■ 抜粋:
══════════════════════════════

将来、看取る側となるご家族は「聞いておきたい」という気持ちはあるものの、なかなか切り出しにくいという意見もあります。

「ハレとケ(※)」の文化に象徴されるように、日本には古来、死のイメージにつながることをオープンに語るのは不謹慎、という暗黙のルールが存在するからです。
※ハレ(晴れ、霽れ)は儀礼や祭、年中行事などの「非日常」、ケ(褻)は普段の生活である「日常」を表している。

また、たとえ話し合う機会を持ったとしても、「子どもに迷惑をかけたくない」という思いから、正直な自分の気持ちを口にできない親御さんもいらっしゃるでしょう。

いつ、どうやって切り出せばいいのか。
どうしたら本音を聞き出せるのか。

アドバンス・ケア・プランニング(ACP)について話し合うのが難しいと感じているご家族のために、きっかけをつくるコツや、"思い"を汲み取る方法をまとめます。

● アドバンス・ケア・プランニングはコミュニケーションの積み重ね
高齢になると、急に持病が悪化したり、身体の衰えが目立つようになったりすることは、珍しくありません。
いつ、何が起きてもおかしくない。常にリスクを抱えていると言っても過言ではないでしょう。
だからこそアドバンス・ケア・プランニングが必要なのですが、ご本人もご家族も「身体の衰え」や「健康リスク」に向き合うことを避けてしまいがちです。

「もしも寝たきりになったら、家と施設のどちらで暮らす?」
「延命治療はどこまでする?」

意を決して切り出したところで、かなり気が重い話し合いになることは想像にかたくありません。また、急にあらたまって聞かれても自分の考えをまとめて話せる人も少ないと思います。

気兼ねなく話し合うきっかけとして、「身近な人、知っている人」を利用する方法があります。
ご親戚やご友人、あるいは著名人などの訃報に接したとき、それを話題に話し合うのです。

たとえば「〇〇さんは延命治療をせず亡くなったらしいね。私ならお母さんに一日でも長く生きしてほしいな」などと話したとします。

══════════════════════════════

■ 提供データ:
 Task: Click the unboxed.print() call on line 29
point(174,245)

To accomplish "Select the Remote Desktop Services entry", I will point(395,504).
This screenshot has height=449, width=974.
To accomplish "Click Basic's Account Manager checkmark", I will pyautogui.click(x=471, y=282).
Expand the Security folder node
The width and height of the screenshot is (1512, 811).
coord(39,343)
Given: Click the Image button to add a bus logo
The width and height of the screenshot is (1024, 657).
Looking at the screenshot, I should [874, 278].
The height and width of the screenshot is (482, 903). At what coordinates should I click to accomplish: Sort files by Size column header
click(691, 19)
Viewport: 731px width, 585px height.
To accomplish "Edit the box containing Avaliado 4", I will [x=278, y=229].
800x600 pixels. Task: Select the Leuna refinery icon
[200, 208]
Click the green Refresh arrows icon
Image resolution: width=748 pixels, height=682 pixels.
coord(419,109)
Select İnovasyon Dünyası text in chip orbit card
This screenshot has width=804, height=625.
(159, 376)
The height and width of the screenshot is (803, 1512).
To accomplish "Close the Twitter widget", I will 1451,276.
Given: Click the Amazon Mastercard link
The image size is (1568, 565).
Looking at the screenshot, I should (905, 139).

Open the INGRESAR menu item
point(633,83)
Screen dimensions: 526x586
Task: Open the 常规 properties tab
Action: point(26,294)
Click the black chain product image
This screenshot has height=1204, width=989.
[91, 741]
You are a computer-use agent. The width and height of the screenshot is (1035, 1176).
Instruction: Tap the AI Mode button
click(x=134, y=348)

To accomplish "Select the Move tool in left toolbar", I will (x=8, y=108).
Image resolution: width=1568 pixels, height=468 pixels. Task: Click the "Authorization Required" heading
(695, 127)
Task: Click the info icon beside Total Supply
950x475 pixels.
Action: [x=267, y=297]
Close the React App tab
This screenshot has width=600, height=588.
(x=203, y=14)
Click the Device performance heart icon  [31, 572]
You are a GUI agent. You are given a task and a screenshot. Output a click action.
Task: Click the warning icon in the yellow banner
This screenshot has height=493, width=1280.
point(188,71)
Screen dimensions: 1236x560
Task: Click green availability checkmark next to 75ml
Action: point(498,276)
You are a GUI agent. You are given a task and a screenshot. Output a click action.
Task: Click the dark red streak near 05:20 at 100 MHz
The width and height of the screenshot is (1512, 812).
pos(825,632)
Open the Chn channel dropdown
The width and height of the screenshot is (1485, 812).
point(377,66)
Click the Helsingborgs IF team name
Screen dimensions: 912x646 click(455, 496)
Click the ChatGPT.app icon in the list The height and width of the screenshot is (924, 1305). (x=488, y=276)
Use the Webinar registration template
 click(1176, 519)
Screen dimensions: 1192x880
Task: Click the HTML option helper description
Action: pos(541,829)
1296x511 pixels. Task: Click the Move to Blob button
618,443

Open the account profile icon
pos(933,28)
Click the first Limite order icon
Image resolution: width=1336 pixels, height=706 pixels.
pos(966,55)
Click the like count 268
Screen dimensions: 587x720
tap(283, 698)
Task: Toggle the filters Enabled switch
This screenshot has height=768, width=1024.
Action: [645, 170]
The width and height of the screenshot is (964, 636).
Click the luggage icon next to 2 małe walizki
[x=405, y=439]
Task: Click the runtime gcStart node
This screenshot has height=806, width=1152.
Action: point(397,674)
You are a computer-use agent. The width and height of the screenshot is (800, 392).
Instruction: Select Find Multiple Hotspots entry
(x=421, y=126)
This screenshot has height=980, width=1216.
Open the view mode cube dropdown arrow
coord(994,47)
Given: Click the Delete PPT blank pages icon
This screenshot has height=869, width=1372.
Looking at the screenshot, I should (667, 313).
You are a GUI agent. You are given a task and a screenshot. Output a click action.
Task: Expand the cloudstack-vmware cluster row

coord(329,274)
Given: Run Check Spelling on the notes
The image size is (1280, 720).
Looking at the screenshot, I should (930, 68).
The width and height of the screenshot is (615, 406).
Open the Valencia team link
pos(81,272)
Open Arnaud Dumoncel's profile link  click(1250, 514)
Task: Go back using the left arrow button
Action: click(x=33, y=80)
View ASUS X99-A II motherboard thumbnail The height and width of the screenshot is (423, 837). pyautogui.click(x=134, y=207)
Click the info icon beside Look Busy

══════════════════════════════

■ 課題 1:
次の(a)〜(c)がそれぞれ抜粋の内容と一致するかを「はい」か「いいえ」で答え、判断の根拠となる抜粋の語句をそのまま引用すること。
(a) ハレは儀礼や祭などの「非日常」ではなく、普段の生活を表す。
(b) 話し合うきっかけとして、親戚や友人、著名人などの訃報に接したときに、それを話題にする方法がある。
(c) 急にあらたまって聞かれても、たいていの人は自分の考えをまとめて話せる。
■ 課題 2: 抜粋によると、話し合う機会を持っても正直な気持ちを口にできない親御さんがいるのは、どんな思いからか。
■ 課題 3: アドバンス・ケア・プランニングの話し合いについての抜粋を、最後の文の後から書き継ぐこと。
データは参照しなくてよい。

■ 回答欄 1:
(a) いいえ。「ハレ(晴れ、霽れ)は儀礼や祭、年中行事などの「非日常」」
(b) はい。「ご親戚やご友人、あるいは著名人などの訃報に接したとき、それを話題に話し合うのです。」
(c) いいえ。「急にあらたまって聞かれても自分の考えをまとめて話せる人も少ないと思います。」

■ 回答欄 2: 「子どもに迷惑をかけたくない」という思いから。

■ 回答欄 3:
「痛みや苦しさが長引くのはいやだわ」と返答するかもしれませんし、「弱った姿を人に見られたくないわ」と話すかもしれません。

こうしたコミュニケーションを一度きりで終わりにしないでください。
機会があったら、何度でも「どう思う?」を聞いてみるのがポイント。
人の気持ちは揺れ動くものです。
いろいろなシチュエーションからイメージし、最期の迎え方についての考えを、看取る側・看取られる側の双方が深めていくことが肝心です。

直接的な「死」を話題にするのがためらわれるなら、新聞で取り上げられている介護の記事や芸能人の逝去の記事、医療のドキュメンタリー番組などのテレビを見ながら、ご本人の意見を聞いてみるのも良いでしょう。

「今は元気だけど、いつどうなるかわからないよね。お父さんはどう思う?」といった聞き方をすれば、あまり深刻にならずに話し合うことができるのではないでしょうか。


● 親は子どもに本音を話さない?
「子どもに迷惑をかけたくないから、介護が必要になったら施設に行く」
息子さんや娘さんの前でこのように語る方は少なくありません。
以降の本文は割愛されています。